Please report how many lines of the following entries hold the word "Storage", giving the number alone.

[Records from a data collection]

((

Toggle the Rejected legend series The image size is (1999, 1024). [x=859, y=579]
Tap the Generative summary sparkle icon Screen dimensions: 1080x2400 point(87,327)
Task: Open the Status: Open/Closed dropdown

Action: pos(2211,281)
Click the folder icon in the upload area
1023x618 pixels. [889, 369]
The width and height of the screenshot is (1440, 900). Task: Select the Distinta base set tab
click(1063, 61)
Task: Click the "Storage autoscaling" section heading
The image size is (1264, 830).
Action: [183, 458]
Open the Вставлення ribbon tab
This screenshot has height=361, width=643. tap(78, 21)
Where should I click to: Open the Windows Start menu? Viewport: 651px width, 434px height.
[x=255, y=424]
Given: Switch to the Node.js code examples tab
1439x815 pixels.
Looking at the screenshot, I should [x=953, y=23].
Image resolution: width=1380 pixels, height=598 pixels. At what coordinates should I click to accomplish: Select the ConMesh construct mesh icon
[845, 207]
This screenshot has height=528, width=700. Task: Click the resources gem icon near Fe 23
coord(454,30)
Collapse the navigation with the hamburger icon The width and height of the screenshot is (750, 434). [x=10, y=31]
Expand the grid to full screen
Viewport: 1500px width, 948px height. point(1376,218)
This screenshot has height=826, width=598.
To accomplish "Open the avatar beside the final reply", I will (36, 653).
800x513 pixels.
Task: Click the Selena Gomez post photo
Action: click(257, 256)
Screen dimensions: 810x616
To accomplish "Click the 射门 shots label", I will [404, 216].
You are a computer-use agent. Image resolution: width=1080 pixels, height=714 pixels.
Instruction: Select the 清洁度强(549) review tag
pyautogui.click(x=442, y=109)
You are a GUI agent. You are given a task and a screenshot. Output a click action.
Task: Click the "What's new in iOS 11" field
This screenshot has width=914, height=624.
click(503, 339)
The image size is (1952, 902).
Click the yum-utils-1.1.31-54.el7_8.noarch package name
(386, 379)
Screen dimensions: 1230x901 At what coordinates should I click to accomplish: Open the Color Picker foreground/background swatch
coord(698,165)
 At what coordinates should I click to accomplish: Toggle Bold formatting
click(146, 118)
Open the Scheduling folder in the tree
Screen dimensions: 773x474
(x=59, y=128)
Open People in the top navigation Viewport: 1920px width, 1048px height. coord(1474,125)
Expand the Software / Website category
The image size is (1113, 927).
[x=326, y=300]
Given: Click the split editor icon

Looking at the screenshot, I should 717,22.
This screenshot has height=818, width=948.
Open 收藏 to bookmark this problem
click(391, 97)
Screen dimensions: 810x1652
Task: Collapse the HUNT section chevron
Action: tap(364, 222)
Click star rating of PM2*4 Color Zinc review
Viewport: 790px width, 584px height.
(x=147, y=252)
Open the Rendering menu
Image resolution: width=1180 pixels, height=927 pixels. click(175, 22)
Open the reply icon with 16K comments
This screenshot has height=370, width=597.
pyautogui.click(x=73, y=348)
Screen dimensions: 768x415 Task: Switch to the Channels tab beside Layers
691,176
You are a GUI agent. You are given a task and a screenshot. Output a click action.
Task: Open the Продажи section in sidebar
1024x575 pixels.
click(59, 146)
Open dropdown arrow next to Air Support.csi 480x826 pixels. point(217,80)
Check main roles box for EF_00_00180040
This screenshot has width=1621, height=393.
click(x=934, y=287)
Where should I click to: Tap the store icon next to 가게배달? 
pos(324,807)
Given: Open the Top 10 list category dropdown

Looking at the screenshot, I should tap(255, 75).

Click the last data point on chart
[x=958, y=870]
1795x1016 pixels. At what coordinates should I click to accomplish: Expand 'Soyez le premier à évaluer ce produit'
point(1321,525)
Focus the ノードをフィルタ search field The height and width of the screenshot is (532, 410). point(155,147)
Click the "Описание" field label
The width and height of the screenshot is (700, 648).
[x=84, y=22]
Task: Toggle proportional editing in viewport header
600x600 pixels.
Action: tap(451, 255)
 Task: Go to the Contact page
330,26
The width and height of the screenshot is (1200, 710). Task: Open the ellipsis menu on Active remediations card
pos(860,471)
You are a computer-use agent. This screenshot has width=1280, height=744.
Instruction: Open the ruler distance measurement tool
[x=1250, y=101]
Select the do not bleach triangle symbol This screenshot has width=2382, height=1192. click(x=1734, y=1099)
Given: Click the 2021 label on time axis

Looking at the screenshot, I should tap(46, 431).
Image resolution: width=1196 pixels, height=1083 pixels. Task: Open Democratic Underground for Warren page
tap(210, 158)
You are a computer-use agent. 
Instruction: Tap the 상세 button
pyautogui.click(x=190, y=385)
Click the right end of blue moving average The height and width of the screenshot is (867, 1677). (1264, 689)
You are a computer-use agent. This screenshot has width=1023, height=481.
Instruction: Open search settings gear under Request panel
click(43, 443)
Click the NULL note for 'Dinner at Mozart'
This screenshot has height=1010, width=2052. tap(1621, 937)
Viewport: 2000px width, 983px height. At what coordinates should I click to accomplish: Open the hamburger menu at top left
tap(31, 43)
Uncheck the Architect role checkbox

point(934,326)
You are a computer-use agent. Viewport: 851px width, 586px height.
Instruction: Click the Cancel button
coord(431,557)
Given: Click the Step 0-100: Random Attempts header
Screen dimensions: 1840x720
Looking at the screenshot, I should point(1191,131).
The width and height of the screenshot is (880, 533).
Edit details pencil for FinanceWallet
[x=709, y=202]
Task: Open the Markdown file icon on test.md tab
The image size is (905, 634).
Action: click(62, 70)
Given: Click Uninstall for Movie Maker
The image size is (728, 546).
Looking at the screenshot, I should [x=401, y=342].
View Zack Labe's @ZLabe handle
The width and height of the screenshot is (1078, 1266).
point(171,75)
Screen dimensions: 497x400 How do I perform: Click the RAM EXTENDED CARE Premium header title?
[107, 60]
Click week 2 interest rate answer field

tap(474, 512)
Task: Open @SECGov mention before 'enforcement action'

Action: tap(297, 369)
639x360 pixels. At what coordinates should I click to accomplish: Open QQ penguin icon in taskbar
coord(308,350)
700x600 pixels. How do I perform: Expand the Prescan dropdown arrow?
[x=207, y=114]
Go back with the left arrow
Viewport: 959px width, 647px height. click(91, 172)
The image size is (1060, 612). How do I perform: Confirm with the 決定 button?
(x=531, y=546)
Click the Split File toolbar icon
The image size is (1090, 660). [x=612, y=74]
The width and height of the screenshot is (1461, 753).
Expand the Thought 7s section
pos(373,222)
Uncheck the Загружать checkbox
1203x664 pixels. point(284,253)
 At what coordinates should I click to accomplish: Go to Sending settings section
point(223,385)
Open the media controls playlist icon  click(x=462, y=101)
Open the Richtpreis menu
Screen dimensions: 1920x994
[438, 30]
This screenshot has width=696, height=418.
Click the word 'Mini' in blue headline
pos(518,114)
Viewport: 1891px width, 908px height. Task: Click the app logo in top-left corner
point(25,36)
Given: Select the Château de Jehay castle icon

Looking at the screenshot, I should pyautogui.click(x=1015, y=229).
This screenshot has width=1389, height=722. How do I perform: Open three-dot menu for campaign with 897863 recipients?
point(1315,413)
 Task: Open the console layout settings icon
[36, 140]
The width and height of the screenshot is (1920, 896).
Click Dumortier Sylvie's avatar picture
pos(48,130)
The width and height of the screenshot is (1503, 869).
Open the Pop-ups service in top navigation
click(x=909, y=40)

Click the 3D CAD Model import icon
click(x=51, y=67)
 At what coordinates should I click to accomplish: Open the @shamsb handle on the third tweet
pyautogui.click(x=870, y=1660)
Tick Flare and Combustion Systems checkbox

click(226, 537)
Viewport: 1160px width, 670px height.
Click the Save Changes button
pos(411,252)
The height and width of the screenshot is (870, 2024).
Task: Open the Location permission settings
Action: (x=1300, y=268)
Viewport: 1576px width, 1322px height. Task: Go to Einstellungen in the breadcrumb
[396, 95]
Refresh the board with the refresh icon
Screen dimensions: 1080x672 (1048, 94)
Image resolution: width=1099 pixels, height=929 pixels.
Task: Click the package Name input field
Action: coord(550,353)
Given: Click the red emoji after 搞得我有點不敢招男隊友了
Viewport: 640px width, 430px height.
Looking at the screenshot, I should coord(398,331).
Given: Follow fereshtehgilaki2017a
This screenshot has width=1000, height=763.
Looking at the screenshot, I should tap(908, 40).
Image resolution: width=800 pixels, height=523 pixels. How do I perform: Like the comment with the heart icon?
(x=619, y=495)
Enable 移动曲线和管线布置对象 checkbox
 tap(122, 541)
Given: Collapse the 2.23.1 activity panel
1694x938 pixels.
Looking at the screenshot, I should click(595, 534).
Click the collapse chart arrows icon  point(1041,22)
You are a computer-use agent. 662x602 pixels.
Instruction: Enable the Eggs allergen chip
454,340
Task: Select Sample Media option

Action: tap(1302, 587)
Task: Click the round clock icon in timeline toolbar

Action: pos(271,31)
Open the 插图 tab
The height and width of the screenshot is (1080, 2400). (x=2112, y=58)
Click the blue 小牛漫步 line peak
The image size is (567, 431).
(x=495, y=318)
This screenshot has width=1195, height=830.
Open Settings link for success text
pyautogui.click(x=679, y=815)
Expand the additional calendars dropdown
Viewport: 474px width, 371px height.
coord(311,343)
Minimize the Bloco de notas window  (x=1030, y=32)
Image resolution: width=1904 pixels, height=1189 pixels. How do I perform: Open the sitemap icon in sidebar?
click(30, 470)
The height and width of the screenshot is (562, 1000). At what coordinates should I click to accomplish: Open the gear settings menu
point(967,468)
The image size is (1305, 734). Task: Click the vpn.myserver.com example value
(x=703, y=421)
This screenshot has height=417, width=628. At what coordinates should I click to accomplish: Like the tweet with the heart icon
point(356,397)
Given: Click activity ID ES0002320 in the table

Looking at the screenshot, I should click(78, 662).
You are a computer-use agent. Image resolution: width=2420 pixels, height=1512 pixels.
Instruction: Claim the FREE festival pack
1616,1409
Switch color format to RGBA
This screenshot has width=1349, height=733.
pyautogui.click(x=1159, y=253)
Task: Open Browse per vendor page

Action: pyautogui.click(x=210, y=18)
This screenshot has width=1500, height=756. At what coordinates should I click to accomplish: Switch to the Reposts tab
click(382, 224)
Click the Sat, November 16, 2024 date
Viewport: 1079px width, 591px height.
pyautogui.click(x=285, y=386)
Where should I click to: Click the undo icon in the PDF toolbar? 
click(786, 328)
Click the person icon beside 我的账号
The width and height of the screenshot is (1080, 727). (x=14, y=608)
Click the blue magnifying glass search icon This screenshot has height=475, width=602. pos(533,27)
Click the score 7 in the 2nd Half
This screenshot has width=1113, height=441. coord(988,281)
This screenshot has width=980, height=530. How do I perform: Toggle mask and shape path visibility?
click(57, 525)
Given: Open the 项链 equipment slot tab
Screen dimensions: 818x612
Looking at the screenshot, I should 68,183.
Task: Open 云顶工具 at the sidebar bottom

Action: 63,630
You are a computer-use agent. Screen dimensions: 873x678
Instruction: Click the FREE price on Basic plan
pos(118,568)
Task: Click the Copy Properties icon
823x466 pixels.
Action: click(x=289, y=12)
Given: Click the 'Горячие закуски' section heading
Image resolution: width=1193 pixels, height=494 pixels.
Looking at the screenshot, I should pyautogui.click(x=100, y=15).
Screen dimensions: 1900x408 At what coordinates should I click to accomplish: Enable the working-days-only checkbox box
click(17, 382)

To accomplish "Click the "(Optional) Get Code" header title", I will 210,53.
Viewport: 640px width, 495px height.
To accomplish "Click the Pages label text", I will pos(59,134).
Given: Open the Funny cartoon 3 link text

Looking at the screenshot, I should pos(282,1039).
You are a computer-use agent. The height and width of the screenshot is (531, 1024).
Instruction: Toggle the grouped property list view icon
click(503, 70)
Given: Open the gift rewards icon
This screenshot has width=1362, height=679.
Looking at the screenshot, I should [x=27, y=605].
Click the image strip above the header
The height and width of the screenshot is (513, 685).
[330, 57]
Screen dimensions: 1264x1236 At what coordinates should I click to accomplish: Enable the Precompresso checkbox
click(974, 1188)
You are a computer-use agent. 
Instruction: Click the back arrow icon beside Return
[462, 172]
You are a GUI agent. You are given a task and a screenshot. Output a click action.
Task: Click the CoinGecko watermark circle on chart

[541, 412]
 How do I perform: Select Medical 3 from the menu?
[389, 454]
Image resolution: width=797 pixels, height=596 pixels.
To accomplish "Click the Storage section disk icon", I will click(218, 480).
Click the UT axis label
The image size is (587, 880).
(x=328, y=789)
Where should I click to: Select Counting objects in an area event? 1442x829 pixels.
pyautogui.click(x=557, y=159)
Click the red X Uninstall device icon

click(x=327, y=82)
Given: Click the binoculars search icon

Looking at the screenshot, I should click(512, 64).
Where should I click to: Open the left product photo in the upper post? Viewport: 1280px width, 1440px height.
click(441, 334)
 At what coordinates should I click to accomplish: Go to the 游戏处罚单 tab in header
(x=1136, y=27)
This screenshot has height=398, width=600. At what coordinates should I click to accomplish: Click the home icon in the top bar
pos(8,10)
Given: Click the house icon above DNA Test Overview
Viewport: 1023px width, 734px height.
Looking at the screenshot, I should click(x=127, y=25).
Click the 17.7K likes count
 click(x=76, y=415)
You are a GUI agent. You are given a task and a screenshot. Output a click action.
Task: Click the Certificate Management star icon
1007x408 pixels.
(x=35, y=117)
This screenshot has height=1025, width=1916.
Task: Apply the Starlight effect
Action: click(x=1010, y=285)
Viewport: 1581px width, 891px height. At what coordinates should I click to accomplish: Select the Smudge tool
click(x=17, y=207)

))

Completed task —
2